Instructions to follow - Copy every line from the records below that holds the word "icon".

Recorded data -
━━━━━━━━━━

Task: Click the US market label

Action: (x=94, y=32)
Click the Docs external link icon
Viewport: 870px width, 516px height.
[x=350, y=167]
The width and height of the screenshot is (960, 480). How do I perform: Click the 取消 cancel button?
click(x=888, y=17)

━━━━━━━━━━

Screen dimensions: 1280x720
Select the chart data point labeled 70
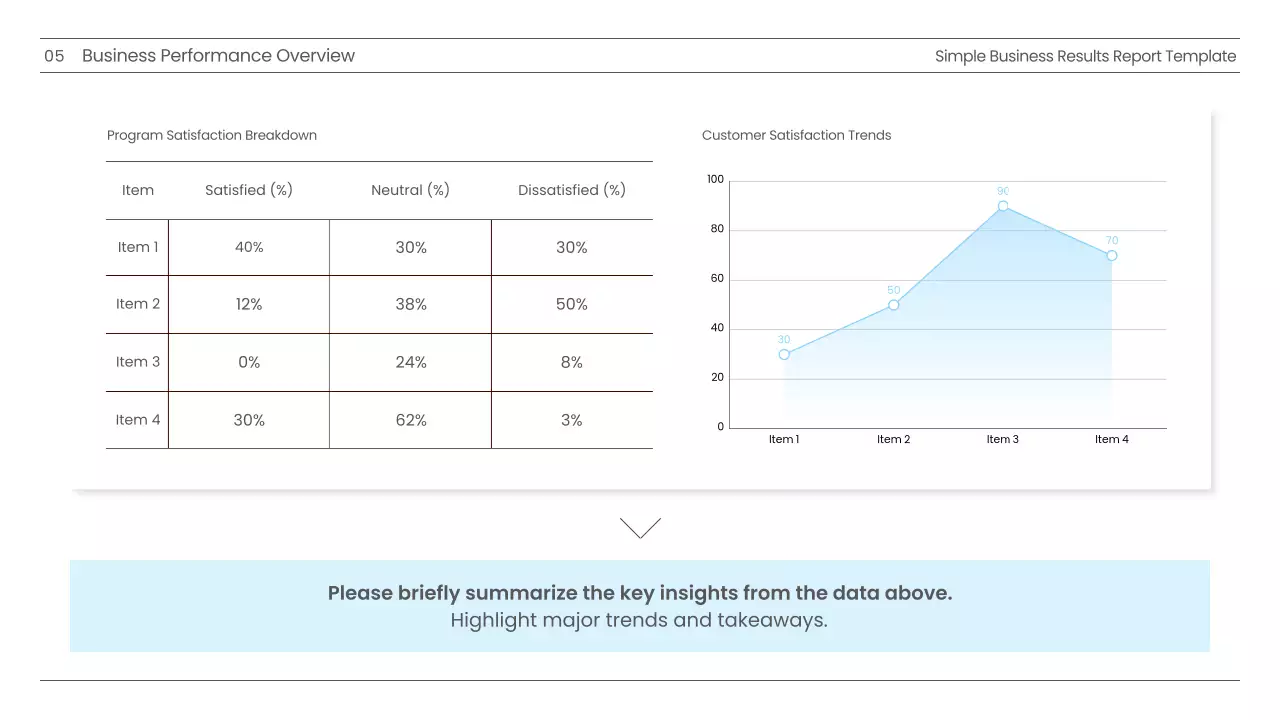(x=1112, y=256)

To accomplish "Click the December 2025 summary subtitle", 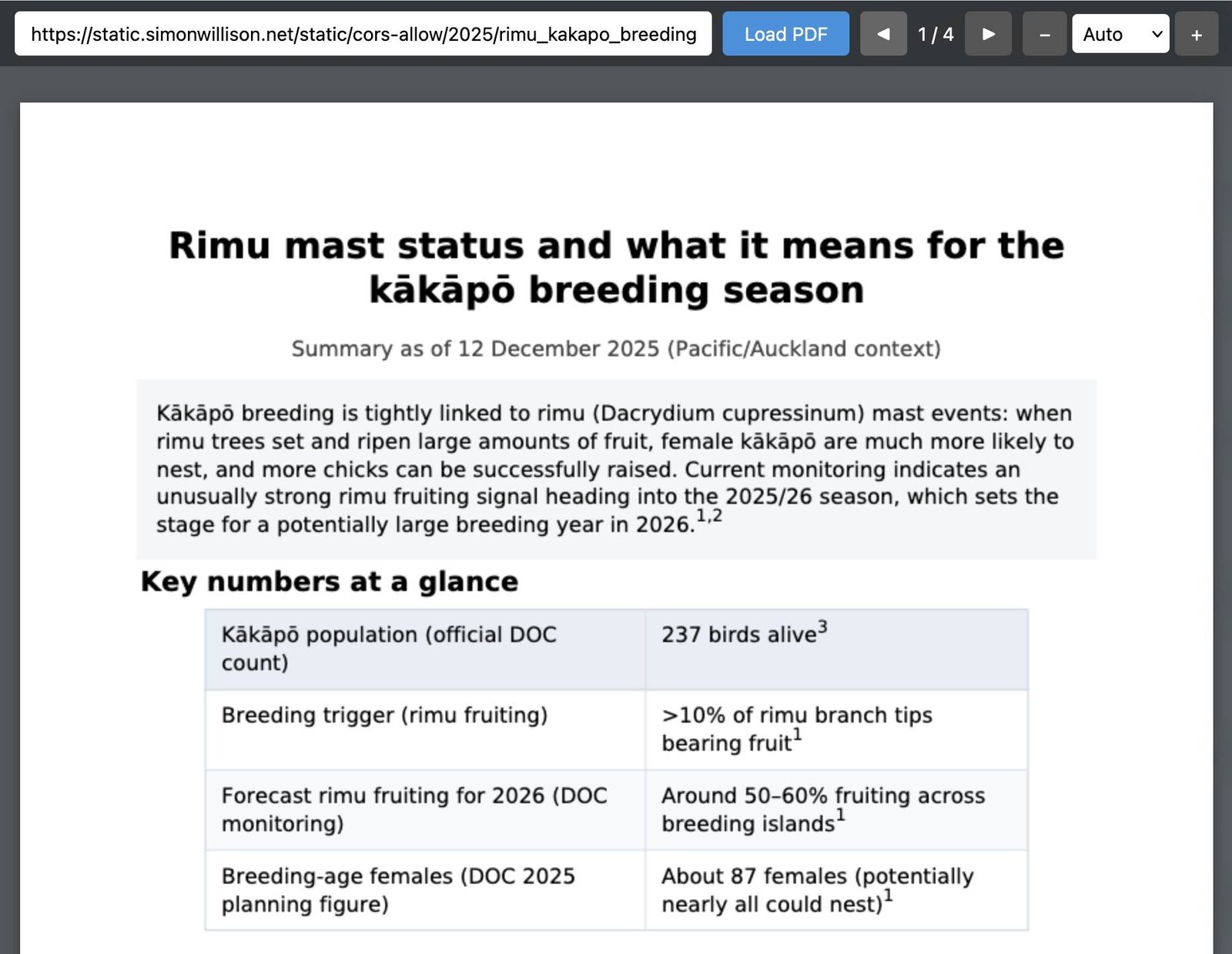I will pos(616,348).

━━━━━━━━━━

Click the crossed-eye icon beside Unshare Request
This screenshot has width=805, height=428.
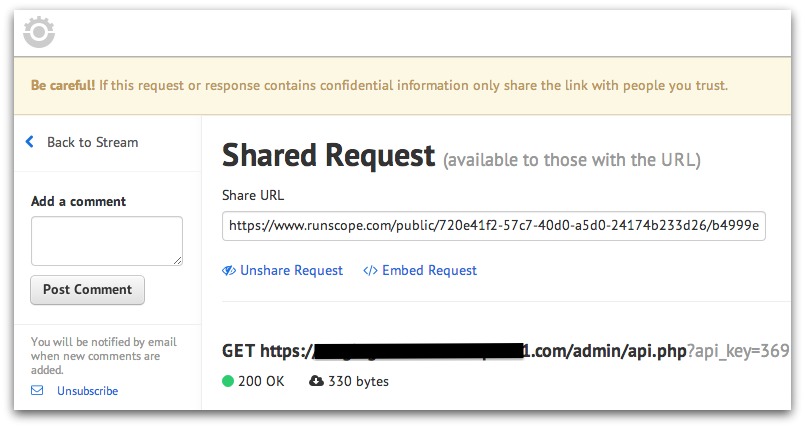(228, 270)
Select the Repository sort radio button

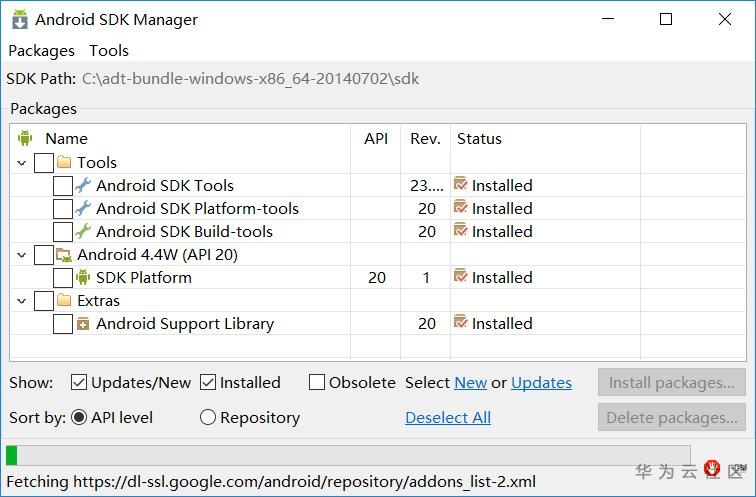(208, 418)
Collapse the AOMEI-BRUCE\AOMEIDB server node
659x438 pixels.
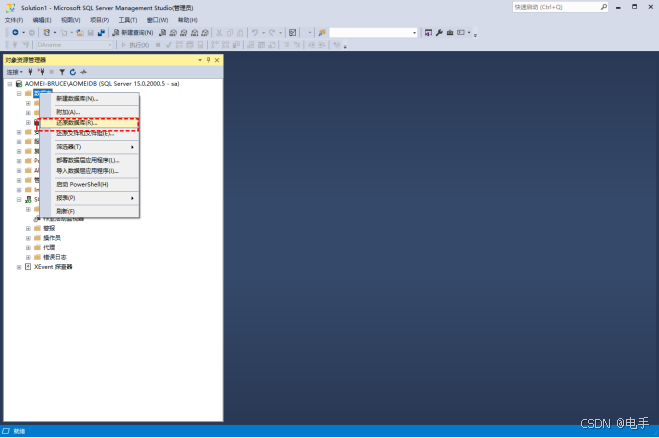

━━━━━━━━━━

Result of the task -
Click the Docs external link icon
Click the crossed-eye icon beside Unshare Request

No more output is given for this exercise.